Repubblica 14.5.18
Il ruolo della sinistra
Come capire il populismo per batterlo
di Nadia Urbinati
Nell’intervista
rilasciata a Repubblica, Maurizio Martina afferma: «Di fronte alla
nascita del governo più a destra della storia recente, è giusto dirsi
che non basteranno gli anatemi: dobbiamo costruire un’alternativa
popolare alla saldatura tra Lega e M5S superando le divisioni del
passato, allargando ad energie nuove, ribadendo il nostro ruolo da
protagonisti nel campo progressista». Sono ottime e opportune parole.
Martina propone di rompere questa dannosa e inutile litania di
contumelie contro il populismo, una parola così ambigua da essere
piegata alle convenienze di chi la usa, giusificando la faciloneria e
l’indolenza mentale.
La Spd, che versa in una crisi non celabile
anche se meno dirompente di quella degli altri partiti fratelli, ha
avviato un programma di studi sui nuovi movimenti che vanno sotto il
nome di populismo.
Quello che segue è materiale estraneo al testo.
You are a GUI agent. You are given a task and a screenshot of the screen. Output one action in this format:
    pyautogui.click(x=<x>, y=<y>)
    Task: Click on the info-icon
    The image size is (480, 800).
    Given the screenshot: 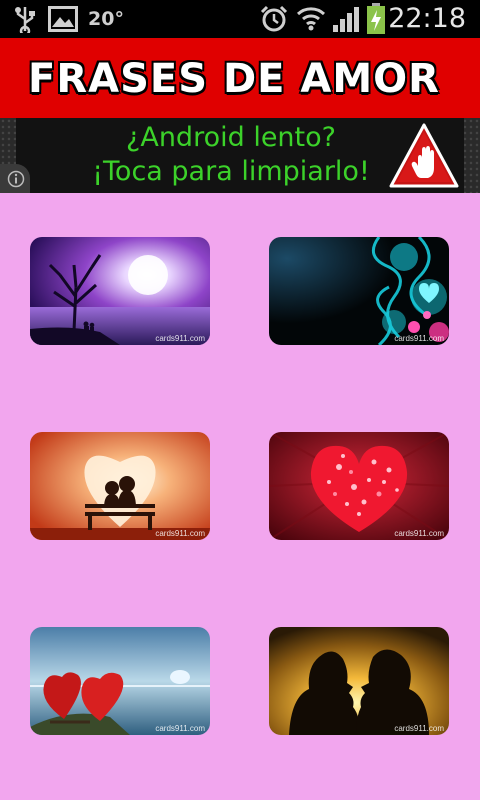 What is the action you would take?
    pyautogui.click(x=16, y=182)
    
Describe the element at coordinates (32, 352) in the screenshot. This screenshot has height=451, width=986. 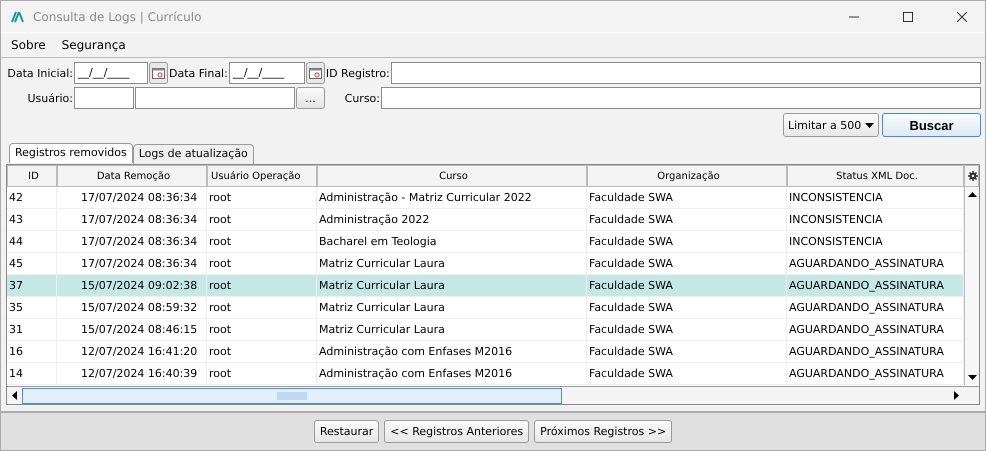
I see `table-cell: 16` at that location.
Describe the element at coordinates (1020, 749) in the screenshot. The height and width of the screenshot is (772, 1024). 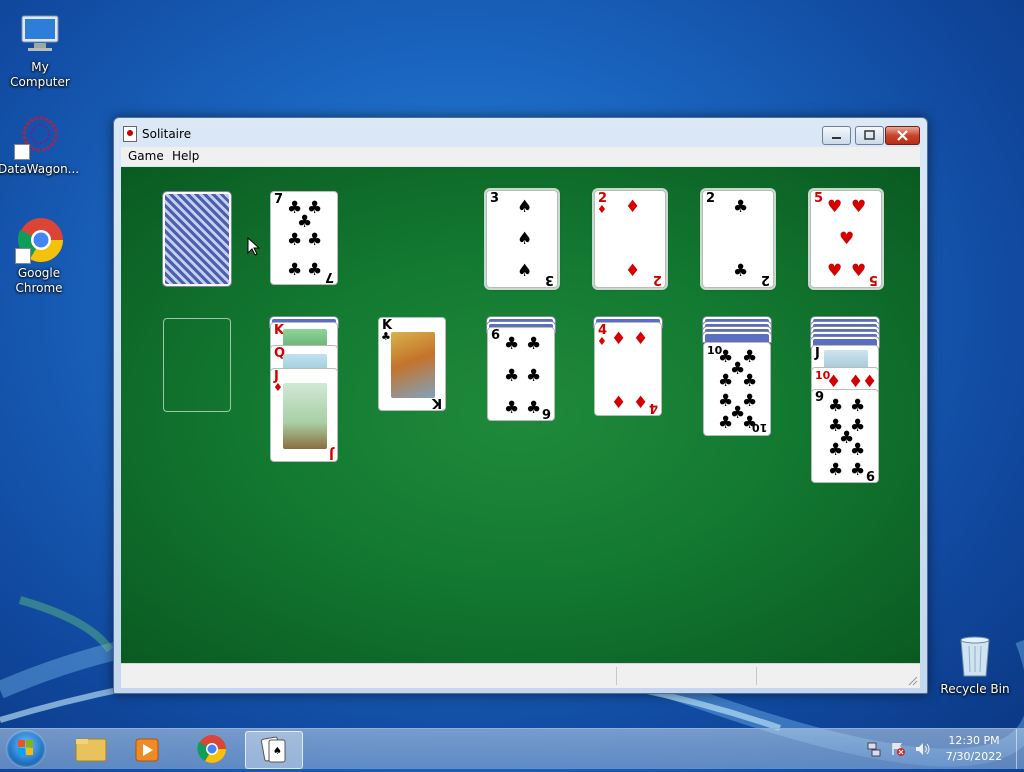
I see `show-desktop-button` at that location.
I socialdemocratici tedeschi sono un partito, e
questa loro identità la si vede e apprezza proprio nei casi di crisi,
ovvero quando si tratta di trovare risorse, umane e culturali, per
riaprire le finestre sul mondo.
Nella sua storia, che è parte
della storia della democrazia, il populismo ha dimostrato che in alcuni
casi, ovvero dove ci sono istituzioni democratiche (come negli Stati
Uniti di fine Ottocento), la sua protesta può riuscire a scuotere
l’ordine socio-politico, a rimescolare le carte e riportare in alto
quelli che sono stati spinti in basso. Vi è nell’anti-establishment
populista una coniugazione radicale di un principio che è democratico.
Infatti la dialettica opposizione/maggioranza sulla quale vivono le
democrazie presume il discorso contro l’establishment, usato dai partiti
di opposizione quando aspirano a conquistare la maggioranza.
Quel
che la democrazia rappresentativa non presume, è ritenere, come molti
populisti radicali fanno, che l’establishment corrisponda a una classe
definita ancora prima della competizione, che sia cioé una “casta” ex
ante e immobile.
Ecco perché ogni ricerca che voglia capire questo
tempo di movimenti populisti deve ritornare alle categorie fondamentali
della democrazia: all’eguaglianza, che è di opportunità e di dignità;
alla libertà, che non è goduta dagli identici ma da tutti coloro che
vivono sotto un ordinamento giuridico, siano essi connazionali o non.
Tra i fondamenti, vi sono anche quelle istituzioni di limitazione del
potere, l’autonomia della magistratura, per esempio, o degli apparati
dello Stato e della banca centrale.
Dal 1945 in Italia tutto questo prende il nome di democrazia costituzionale.
Tornare
ai fondamenti quindi, ma avendo cura di portare lo sguardo oltre le
procedure e le istituzioni, poiché la democrazia fa promesse di
auto-governo, di dignità sociale, di eguaglianza e di miglioramento
economico. Queste promesse, anche se mai completamente realizzate,
devono farci comprendere appieno che un partito democratico o di
sinistra non può concentrare la sua azione ai diritti civili; esso non è
un partito liberale. A Martina come a tutti coloro che dentro e fuori
il Pd sentono la responsabilità della loro sconfitta per reagire ad
essa, dovremmo suggerire di abbracciare in toto l’Articolo 3 della
nostra Costituzione, ricchissimo di implicazioni e complesso.
Già questo sarebbe un buon indizio di determinazione alla rinascita.